Courtney Love is an American musician and actress who began her professional career in film in 1986 with a supporting role in Alex Cox's Sid and Nancy (1986); she had prior studied film with experimental director George Kuchar at the San Francisco Art Institute in 1984, and appeared in one of Kuchar's short films. After pursuing music and having a successful career as the frontwoman of alternative rock band Hole, Love also had intermittent roles in films, most notably receiving critical attention for her performance as Althea Flynt in Miloš Forman's 1996 biopic The People vs. Larry Flynt, which earned her a Golden Globe Nomination for Best Actress, as well as awards from the Boston, Chicago, New York, and Los Angeles film critics associations. Love later appeared among an ensemble cast in 200 Cigarettes (1998), as well as in a leading role in Man on the Moon (1999) alongside Jim Carrey, for which she received critical recognition. She later appeared in several independent films and short subjects as well as the thriller Trapped (2002) alongside Charlize Theron and Kevin Bacon, and Julie Johnson (2001), for which she received an award for Best Actress at Los Angeles' gay and lesbian Outfest film festival.

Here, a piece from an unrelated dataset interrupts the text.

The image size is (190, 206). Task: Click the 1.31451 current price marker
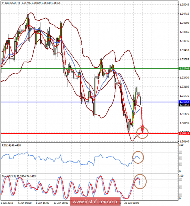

In 2014, Love joined the cast of the FX series Sons of Anarchy for the show's seventh and final season in a recurring role; this marked Love's debut role in a television series. Subsequent television work included appearances on the ABC-TV nighttime soap Revenge as well as the hit Lee Daniels drama Empire. In 2018, Love made a supporting appearance in director Justin Kelly's JT LeRoy.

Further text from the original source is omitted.